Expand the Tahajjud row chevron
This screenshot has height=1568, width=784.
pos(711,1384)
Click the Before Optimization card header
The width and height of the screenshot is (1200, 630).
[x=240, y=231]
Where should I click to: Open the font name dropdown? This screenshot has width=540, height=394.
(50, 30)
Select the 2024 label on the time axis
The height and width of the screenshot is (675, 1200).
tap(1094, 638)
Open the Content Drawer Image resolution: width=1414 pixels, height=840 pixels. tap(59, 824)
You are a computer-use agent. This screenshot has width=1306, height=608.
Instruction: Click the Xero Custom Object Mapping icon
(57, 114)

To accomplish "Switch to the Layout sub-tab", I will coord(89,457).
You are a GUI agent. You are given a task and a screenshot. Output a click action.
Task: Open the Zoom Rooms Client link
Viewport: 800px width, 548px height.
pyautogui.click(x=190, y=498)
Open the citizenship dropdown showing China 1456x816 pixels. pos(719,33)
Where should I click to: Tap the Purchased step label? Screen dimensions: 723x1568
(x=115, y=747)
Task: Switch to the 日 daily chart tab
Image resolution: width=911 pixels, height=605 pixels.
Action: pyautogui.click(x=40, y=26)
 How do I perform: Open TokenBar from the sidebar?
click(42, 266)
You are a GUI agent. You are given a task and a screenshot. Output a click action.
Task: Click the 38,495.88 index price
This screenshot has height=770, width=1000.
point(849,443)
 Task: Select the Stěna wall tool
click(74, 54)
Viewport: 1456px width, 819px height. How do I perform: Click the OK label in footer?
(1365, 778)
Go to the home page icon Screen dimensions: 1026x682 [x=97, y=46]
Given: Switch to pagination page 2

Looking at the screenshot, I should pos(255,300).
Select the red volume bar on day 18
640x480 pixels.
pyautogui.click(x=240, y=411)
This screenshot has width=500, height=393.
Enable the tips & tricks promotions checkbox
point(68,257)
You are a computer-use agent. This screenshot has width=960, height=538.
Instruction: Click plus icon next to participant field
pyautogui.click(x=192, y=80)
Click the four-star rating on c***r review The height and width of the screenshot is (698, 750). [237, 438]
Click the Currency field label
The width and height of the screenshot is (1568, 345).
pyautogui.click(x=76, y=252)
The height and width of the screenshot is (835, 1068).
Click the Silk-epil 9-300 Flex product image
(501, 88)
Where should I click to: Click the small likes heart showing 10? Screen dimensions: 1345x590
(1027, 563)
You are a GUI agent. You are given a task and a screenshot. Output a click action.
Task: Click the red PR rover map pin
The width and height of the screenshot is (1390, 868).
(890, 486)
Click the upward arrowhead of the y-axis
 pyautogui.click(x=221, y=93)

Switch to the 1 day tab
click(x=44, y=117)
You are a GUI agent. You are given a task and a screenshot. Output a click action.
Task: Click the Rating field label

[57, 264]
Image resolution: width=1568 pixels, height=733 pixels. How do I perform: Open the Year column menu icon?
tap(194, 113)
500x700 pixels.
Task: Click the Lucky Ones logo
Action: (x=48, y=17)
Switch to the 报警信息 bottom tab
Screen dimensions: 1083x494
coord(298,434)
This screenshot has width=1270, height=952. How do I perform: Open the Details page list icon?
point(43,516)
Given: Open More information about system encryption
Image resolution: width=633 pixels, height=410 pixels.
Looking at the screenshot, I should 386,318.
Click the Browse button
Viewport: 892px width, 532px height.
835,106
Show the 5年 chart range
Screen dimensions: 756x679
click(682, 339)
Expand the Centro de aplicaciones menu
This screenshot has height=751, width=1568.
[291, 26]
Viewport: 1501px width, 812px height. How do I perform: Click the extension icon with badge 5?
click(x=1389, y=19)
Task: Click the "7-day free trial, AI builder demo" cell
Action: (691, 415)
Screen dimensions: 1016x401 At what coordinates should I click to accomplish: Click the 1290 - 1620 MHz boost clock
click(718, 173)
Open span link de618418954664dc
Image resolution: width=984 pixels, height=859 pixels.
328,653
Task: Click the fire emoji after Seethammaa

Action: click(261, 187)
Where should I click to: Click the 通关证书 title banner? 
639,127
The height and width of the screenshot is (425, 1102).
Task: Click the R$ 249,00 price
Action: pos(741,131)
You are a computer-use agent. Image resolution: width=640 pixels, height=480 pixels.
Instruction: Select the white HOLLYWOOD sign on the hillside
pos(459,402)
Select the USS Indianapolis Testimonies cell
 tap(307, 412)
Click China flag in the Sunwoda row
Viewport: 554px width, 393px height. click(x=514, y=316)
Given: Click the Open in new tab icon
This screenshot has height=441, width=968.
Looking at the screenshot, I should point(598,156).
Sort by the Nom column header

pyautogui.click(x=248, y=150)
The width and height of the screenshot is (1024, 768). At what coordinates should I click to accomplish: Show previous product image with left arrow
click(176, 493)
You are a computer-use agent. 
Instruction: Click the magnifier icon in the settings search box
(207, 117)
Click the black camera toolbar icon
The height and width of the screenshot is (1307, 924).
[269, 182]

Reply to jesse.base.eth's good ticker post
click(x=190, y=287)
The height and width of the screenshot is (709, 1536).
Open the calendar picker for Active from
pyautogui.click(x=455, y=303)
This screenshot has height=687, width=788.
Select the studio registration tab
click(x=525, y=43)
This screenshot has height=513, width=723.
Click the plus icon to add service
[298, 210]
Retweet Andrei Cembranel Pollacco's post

## INSTRUCTIONS TO FOLLOW
A single figure must be given: how many lines of the records above include the string "computer".

## EXERCISE RESPONSE
4